▸ Exercise brief:
Copy every line of the material from the line holding "Добавяне в количката (350, 250)" through the line holding "Q&A (16, 152)", inclusive, increasing each coordinate in the answers by 100. Leave the pictures out.

▸ Stored records:
====
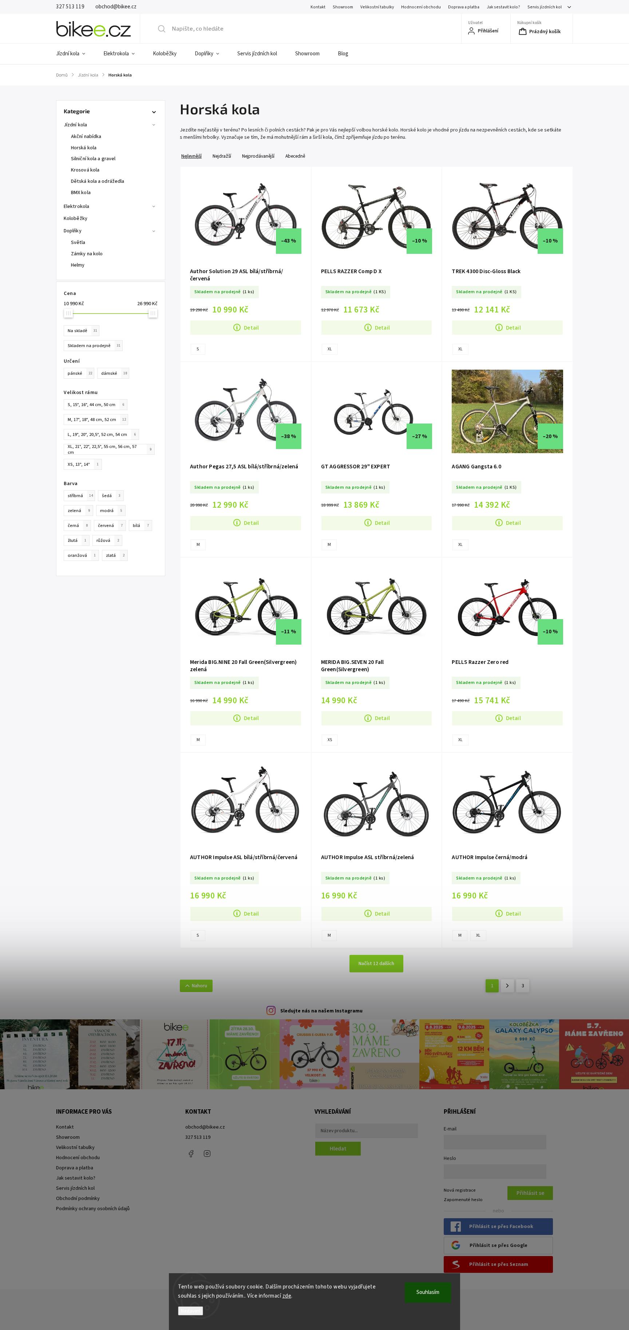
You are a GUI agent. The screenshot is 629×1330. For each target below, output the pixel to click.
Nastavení (190, 1310)
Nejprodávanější (258, 156)
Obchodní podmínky (78, 1198)
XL (330, 349)
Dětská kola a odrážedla (97, 181)
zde (287, 1296)
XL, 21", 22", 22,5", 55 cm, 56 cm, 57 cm (109, 449)
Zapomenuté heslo (463, 1199)
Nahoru (199, 985)
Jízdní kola (75, 125)
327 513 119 (197, 1137)
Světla (78, 242)
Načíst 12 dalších (376, 963)
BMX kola (81, 192)
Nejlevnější (191, 156)
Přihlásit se (530, 1193)
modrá (111, 510)
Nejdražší (222, 156)
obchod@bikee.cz (205, 1127)
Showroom (343, 7)
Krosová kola (85, 170)
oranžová (82, 555)
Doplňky (73, 231)
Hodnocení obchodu (421, 7)
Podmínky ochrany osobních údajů (93, 1208)
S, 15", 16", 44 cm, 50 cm (96, 404)
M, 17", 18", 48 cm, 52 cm (97, 419)
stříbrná (80, 495)
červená (110, 525)
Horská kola (83, 148)
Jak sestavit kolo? (503, 7)
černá (78, 525)
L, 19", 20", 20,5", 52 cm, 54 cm (102, 434)
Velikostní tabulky (377, 7)
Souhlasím (427, 1292)
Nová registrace (460, 1190)
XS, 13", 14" (83, 464)
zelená (79, 510)
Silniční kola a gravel (93, 158)
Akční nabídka (86, 136)
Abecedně (295, 156)
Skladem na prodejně (94, 345)
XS (330, 740)
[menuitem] (75, 54)
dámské (114, 373)
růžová (107, 540)
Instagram (207, 1153)
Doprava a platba (463, 7)
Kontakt (317, 7)
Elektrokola (76, 206)
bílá (141, 525)
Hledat (338, 1149)
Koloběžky (75, 218)
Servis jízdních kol (544, 7)
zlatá (115, 555)
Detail (251, 328)
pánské (80, 373)
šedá (111, 495)
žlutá (77, 540)
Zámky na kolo (87, 253)
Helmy (78, 265)
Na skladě (82, 330)
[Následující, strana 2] (507, 985)
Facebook (190, 1153)
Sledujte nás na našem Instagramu (321, 1011)
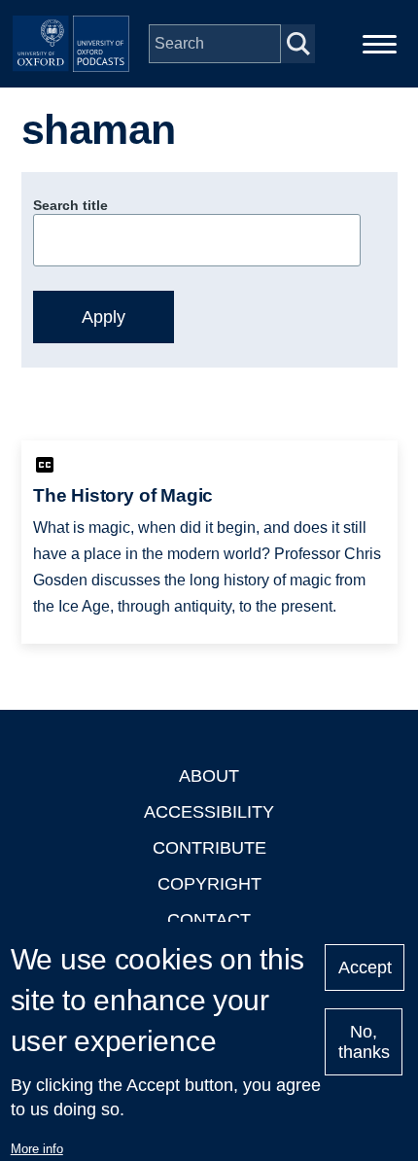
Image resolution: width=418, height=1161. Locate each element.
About (209, 776)
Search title (70, 205)
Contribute (209, 848)
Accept (365, 967)
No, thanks (364, 1042)
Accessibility (209, 812)
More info (37, 1149)
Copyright (209, 884)
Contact (209, 920)
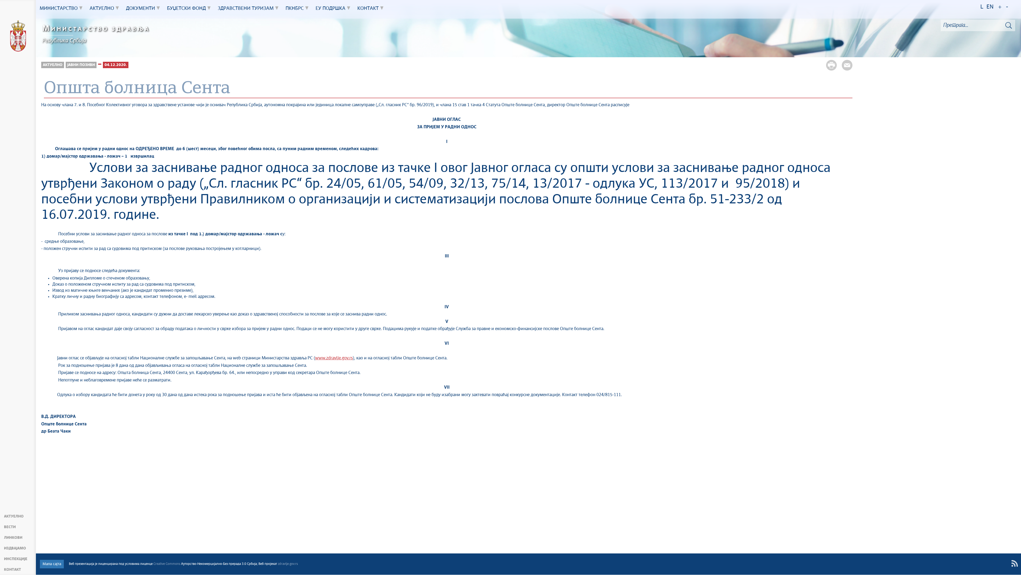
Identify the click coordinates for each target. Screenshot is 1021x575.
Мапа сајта (52, 564)
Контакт (12, 570)
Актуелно (14, 516)
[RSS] (1014, 563)
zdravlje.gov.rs (288, 564)
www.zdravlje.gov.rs (334, 358)
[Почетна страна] (18, 37)
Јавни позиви (81, 65)
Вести (10, 527)
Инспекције (15, 559)
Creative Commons (166, 564)
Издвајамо (15, 548)
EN (990, 7)
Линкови (13, 538)
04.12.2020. (115, 65)
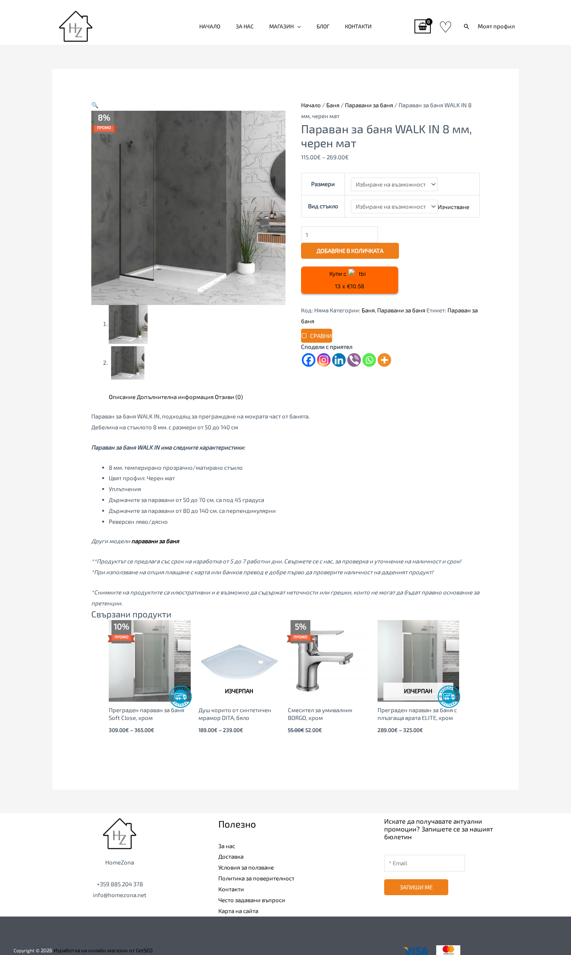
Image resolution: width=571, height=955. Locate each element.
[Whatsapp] (369, 360)
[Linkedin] (339, 360)
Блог (323, 26)
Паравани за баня (369, 104)
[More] (384, 360)
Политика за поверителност (256, 878)
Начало (209, 26)
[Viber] (354, 360)
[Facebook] (308, 360)
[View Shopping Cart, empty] (422, 26)
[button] (466, 26)
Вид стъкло (323, 205)
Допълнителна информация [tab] (175, 396)
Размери (323, 183)
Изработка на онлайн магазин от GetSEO (103, 950)
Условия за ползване (246, 867)
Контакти (358, 26)
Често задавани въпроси (251, 899)
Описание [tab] (122, 396)
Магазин (281, 26)
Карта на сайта (238, 910)
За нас (245, 26)
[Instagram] (324, 360)
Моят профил (496, 26)
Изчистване (453, 206)
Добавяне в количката (350, 250)
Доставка (231, 856)
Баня (332, 104)
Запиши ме (416, 887)
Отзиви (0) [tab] (229, 396)
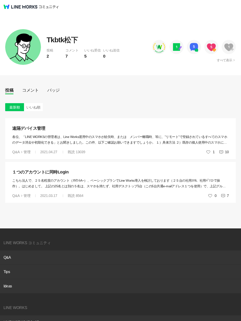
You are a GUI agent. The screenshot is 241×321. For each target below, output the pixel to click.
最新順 (14, 107)
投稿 (9, 90)
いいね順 (33, 107)
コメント (30, 90)
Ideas (8, 286)
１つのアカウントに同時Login (40, 172)
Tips (7, 272)
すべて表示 (224, 60)
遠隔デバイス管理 (28, 128)
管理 (27, 152)
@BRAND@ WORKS (20, 7)
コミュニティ (49, 7)
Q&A (16, 152)
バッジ (53, 90)
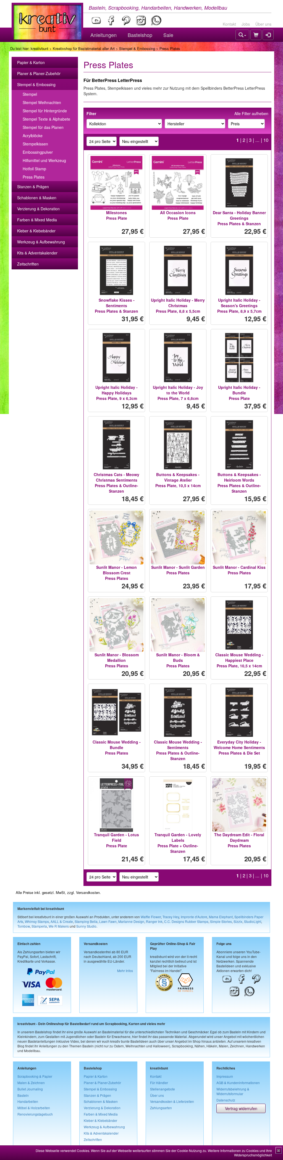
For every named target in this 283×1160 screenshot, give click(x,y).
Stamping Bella (86, 921)
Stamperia (39, 926)
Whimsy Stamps (37, 921)
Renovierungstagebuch (35, 1114)
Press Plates (33, 177)
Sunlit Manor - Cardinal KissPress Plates (239, 569)
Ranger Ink (154, 921)
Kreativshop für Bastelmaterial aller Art (84, 48)
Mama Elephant (221, 916)
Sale (168, 34)
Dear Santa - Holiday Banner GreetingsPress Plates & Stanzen (239, 218)
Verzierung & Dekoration (38, 208)
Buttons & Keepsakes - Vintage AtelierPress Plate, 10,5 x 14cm (178, 480)
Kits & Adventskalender (37, 253)
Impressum (224, 1076)
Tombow (23, 926)
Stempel (30, 94)
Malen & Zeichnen (31, 1082)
====
▸ Result of this exercise:
Добавяне в количката (450, 350)
Доставка (331, 956)
Баня (432, 204)
Запиши ме (516, 987)
Отзиви (0) [tab] (329, 496)
You are a GUI agent. The screenshot is 241×321. For each target below, output the pixel to click.
最新順 (114, 207)
投稿 (109, 190)
いいね順 (133, 207)
コメント (130, 190)
Ideas (108, 386)
１つのアカウントに同時Login (140, 272)
Tips (107, 372)
すべて表示 (324, 160)
遠隔デバイス管理 (128, 228)
管理 (127, 252)
@BRAND@ WORKS (120, 107)
コミュニティ (149, 107)
Q&A (116, 252)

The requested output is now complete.